Asylum from rape:
Three tools in defence of rape survivors' right to international protection
Trinity United Reformed Church, Buck Street,
Camden Town, London NW1
All welcome
More information: Black Women's Rape Action Project
& Women Against Rape
0207 482 2496
Launch of:
* Misjudging rape – A Dossier of how adjudicators (now immigration judges) flout international law and even their own guidelines when they consider the asylum claims of women and girls seeking safety and protection from rape.
* Claiming asylum from rape – A Rights Sheet
* Asylum from Rape Petition – calling on the government to officially recognise rape as torture and persecution and therefore grounds for asylum, and to end the detention and deportation of rape survivors and their families.
Speakers:
Cristel Amiss, Black Women's Rape Action Project
Dr Frank Arnold, Medical Justice Network
Sian Evans, Women Against Rape
Louise Hooper, Garden Court Chambers
Paul Nettleship, Sutovic & Hartigan solicitors
Constance Kajumba, All African Women’s Group
Rape survivors, at least 50% of women seeking asylum, face unprecedented obstacles in pursuing their asylum claims.

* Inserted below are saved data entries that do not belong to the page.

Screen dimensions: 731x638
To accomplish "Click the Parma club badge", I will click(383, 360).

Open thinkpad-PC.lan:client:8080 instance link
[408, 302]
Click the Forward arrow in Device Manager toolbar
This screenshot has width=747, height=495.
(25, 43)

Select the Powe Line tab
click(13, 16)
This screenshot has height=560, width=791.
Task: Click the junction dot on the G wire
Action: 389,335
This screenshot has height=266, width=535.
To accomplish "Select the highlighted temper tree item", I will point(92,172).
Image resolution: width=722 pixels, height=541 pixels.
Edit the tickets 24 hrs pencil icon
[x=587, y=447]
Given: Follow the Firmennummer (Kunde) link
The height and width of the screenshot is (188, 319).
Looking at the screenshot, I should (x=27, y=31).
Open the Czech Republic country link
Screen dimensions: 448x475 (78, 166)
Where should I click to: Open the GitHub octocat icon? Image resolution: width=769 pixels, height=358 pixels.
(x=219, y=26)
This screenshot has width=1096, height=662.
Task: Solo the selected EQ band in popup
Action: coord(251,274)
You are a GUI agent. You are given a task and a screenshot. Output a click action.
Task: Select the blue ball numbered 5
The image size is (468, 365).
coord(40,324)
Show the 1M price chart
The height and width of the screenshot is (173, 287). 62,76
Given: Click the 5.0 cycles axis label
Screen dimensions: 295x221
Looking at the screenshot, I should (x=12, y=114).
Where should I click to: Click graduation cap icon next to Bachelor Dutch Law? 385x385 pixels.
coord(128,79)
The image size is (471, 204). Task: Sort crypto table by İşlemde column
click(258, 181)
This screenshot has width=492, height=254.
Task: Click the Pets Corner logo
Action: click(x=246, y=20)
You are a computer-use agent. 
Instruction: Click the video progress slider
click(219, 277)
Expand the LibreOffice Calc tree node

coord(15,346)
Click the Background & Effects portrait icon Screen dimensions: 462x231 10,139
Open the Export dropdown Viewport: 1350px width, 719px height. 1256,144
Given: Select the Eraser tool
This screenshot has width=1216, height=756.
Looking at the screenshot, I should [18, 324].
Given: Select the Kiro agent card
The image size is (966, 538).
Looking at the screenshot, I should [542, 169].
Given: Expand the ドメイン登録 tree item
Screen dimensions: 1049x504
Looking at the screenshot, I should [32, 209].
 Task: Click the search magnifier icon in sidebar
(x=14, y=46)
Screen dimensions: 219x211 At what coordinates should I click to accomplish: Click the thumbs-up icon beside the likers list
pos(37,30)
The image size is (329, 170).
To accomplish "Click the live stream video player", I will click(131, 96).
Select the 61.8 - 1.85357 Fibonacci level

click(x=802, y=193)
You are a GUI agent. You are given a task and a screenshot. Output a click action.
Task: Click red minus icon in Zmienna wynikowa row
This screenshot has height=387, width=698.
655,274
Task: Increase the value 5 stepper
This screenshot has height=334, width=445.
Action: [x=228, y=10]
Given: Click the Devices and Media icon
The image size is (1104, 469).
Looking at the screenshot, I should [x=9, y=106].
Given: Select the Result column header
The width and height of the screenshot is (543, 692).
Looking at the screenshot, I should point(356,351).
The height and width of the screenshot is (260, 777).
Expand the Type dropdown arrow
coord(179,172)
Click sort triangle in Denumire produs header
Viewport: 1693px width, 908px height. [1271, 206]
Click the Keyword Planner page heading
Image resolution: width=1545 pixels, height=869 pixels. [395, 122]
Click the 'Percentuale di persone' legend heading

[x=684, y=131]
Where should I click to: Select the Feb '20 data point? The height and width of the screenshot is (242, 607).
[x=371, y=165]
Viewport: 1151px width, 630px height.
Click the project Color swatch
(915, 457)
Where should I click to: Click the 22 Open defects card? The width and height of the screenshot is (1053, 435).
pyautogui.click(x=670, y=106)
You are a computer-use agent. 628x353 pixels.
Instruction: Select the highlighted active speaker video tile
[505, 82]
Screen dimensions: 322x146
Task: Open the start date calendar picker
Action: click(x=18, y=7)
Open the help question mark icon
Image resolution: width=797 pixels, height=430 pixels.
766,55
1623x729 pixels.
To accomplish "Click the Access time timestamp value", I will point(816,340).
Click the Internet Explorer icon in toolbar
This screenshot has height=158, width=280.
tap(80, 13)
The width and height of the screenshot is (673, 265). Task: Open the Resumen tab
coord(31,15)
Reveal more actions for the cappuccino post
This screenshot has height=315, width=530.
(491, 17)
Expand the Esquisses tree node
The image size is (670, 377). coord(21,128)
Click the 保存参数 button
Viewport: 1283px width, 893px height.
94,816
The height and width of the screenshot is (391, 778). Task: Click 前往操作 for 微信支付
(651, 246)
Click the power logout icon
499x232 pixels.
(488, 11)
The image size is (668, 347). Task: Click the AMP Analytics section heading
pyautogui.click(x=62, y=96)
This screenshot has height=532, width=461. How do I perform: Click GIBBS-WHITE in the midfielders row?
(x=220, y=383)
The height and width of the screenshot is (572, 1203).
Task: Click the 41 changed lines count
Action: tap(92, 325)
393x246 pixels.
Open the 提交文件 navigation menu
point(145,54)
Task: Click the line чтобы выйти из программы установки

Because the specific persecution women face is not recognized by the UN Refugee Convention, rape survivors face an uphill battle establishing why they should be granted protection under the Convention. Like women reporting rape generally (only 5.6% of reported rapes result in conviction), they face hostility and disbelief. The Home Office and courts have ignored case law and international precedents to deny women protection. Finding respectful and thorough legal representation is virtually impossible and legal aid cuts mean that expert medical and other reports, without which claims are more likely to be dismissed, are seldom commissioned as supporting evidence. Women and children are soft targets for politicians vying to show who is “toughest” on asylum. When their asylum claims are closed, often before they have had a chance to speak in detail about the rape and other torture they have suffered, they and their children face destitution, detention and deportation.
To help overcome these obstacles and ensure women's claims are comprehensively and sympathetically considered, Black Women's Rape Action Project and Women Against Rape, in collaboration with All African Women's Group and Legal Action for Women, are launching three tools for rape survivors, legal representatives and all those concerned with human rights.